Итак, мы имеем три разных начала, обозначающие принадлежность права субъекту. Все они однако, очевидно, проистекают из одного источника и связаны друг с другом. Закон, который придает юридическое значение свободному занятию никому не принадлежащих вещей, тем самым дает овладевшему право требовать, чтобы другие не нарушали его владения, и предъявлять притязание, как скоро владение нарушено. Все это составляет, по признанию самого автора, расширение свободы (стр. 224). А если так, то последняя, очевидно, есть корень всего субъективного права в различных его формах; все они не что иное, как проявления свободы, получившей юридический характер. Поэтому невозможно утверждать, что свобода, как естественное начало, остается вне пределов права. Существенное значение права заключается именно в том. что оно свободу возводит на степень юридического начала, ибо только через это возможно соединить с нею юридические последствия. Из фактического состояния никаких юридических последствий не вытекает. Но закон определяет свободу только с формальной стороны; он устанавливает ее область, границы и способы действия, вызывающие защиту. Самое же содержание деятельности, или употребление свободы в предоставленных ей пределах, остается вне закона, ибо то, что предоставляется свободе, очевидно не определяется законом. В этом отношении Тон совершенно прав, когда он, в противоположность Иерингу, наслаждение, или пользование вещью (Genuss), устраняет из области права. Каким образом человек пользуется свободою в предоставленной ему области, до этого праву нет дела (стр. 288, 293). Цель права состоит не в доставлении наслаждения, а только в защите возможности наслаждения (стр. 219, 298–299); и притом не физической возможности, до которой, опять же по признанию Тона, праву нет дела (стр. 205), а юридической. Юридическая же возможность и есть именно свобода, которая, будучи освящена законом, становится правом.

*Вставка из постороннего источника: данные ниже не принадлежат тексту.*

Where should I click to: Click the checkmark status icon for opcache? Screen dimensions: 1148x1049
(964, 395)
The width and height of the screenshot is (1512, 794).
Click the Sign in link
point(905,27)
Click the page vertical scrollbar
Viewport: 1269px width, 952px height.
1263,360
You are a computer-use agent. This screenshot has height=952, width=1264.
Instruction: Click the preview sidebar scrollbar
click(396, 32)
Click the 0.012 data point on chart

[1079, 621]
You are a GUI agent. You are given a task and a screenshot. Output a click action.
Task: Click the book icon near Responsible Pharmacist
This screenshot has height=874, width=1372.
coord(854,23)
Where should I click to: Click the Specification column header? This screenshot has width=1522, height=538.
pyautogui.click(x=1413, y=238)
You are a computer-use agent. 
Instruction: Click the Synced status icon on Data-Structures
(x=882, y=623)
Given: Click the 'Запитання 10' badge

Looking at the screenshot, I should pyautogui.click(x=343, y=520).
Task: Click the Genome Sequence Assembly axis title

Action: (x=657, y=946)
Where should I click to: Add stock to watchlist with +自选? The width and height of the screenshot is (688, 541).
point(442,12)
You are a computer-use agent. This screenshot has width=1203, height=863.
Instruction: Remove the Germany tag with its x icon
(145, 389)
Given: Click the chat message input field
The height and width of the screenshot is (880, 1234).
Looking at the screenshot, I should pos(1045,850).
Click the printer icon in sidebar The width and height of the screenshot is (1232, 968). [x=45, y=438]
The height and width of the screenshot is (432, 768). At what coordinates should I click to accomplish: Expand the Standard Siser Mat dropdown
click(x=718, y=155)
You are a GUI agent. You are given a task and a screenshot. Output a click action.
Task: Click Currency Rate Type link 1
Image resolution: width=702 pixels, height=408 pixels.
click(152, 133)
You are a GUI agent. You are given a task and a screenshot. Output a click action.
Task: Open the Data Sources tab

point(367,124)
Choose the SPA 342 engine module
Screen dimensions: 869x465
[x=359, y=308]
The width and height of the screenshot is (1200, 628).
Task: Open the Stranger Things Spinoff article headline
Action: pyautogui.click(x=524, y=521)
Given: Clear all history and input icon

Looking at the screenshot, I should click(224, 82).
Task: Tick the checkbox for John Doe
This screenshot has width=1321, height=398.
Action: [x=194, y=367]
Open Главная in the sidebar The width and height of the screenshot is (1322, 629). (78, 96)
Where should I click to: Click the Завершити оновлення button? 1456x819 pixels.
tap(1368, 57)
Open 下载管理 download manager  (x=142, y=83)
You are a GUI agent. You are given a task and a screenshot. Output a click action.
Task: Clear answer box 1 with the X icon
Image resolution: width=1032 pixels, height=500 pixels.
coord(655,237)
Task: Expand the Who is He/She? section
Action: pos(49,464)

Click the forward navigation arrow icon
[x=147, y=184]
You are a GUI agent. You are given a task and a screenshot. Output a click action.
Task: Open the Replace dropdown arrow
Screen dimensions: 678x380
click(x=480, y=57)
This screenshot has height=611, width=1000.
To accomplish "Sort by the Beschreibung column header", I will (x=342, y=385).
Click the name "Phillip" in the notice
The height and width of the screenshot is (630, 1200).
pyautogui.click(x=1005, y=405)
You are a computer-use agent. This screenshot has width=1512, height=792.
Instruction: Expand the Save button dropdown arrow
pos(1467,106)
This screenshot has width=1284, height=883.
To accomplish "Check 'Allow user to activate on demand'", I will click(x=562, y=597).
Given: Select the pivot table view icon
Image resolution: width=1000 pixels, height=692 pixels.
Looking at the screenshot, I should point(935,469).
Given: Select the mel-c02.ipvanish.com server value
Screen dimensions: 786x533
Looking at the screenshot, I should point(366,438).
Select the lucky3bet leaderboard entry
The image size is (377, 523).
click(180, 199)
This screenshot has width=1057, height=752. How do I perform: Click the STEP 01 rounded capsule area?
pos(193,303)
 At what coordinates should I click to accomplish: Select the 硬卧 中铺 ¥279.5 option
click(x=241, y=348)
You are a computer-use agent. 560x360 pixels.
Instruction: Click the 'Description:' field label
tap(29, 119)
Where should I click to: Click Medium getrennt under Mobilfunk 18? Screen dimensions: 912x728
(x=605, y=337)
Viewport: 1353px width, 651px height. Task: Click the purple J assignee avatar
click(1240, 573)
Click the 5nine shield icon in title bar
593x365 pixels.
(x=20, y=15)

Отсюда ясно, что пользование свободою, вопреки мнению Тона (стр. 292), есть пользование правом. Это явно обнаруживается в том, что если другой препятствует моему законному действию, то я могу требовать защиты. И эта защита дается именно свободе, а отнюдь не интересу. Признавая, что право имеет целью защиту интересов (стр. 98, 99), Тон противоречит сам себе, ибо интерес и есть то наслаждение, до которого, по собственным его словам, праву нет дела. Интересов у людей бесчисленное множество, и притом противоположных друг другу; но защита дается единственно тем, которые составляют законную область свободы, интерес должника противоположен интересу кредитора; для первого может быть даже гораздо важнее не заплатить долга, нежели последнему получить деньги. Почему же закон поддерживает в этом случае интерес кредитора, а не должника? Единственно потому, что он охраняет не интерес, а право, то есть законную свободу. Судья в своем решении руководствуется не тем, кто имеет более интереса в деле, а тем, кто имеет право. Как судья, он не может иметь в виду даже общественный интерес. Решение дела не на основании права, а на основании общественной пользы, было бы нарушением правосудия. Общественный интерес, как таковой, является определяющим началом в области административной; в юридической же сфере, как признает и Тон, общественный интерес заключается в удовлетворении идеального начала правды (стр. 4–5), то есть в том, чтобы каждому воздавалось свое. Следовательно, мы и тут приходим к коренному началу права, именно, к определению присвоенной лицу области свободы, которая для каждого составляет свое.
После всего этого едва ли нужно доказывать, что юридические нормы отнюдь не состоят и не могут состоять единственно из предписаний и запрещений. Сам Тон принужден признать, что существуют и нормы другого рода; это — очевидный факт. Есть определения правоспособности; есть определения способов приобретения имуществ. Но Тон не считает этих норм самостоятельными юридическими положениями на том основании, что ими будто бы определяются только предварительные условия для действия императивов. Конечно, если мы без всякого основания и без всякого доказательства скажем наперед, что право заключается единственно в императивах, то мы все остальное должны будем признать за придаток; но это можно сделать только с помощью полнейшего смешения понятий. Ибо что такое условие? Если мы, следуя логике, будем видеть в совокупности условий производящую причину действия, а в отдельном условии один из элементов причины, то мы никак не скажем, что причина не имеет самостоятельного значения, а есть только придаток к следствию. Если же под именем условия мы будем разуметь средство для достижения цели, то в этом случае средством будет не защищаемое право, а защищающий его императив. Сам Тон признает, что право, в том смысле, как он его понимает, не есть само себе цель, а только средство для достижения цели (стр. 219). Он сравнивает его с забором, охраняющим сад; но очевидно, что забор составляет придаток сада, а не сад придаток забора. Тон устраняет вытекающие отсюда последствия только тем, что он предмет защиты совершенно выкидывает из области права. Но он тут же принужден ввести его снова под именем правомочия, которое не есть повеление, а по собственному его признанию, не что иное, как известное употребление свободы (стр. 338, 339), и которое, однако, несомненно составляет юридическое начало, ибо с ним соединяются известные юридические последствия, защищаемые законом. Каким же образом возможно, не нарушая логики, защищаемое называть придатком, а защиту признавать основанием?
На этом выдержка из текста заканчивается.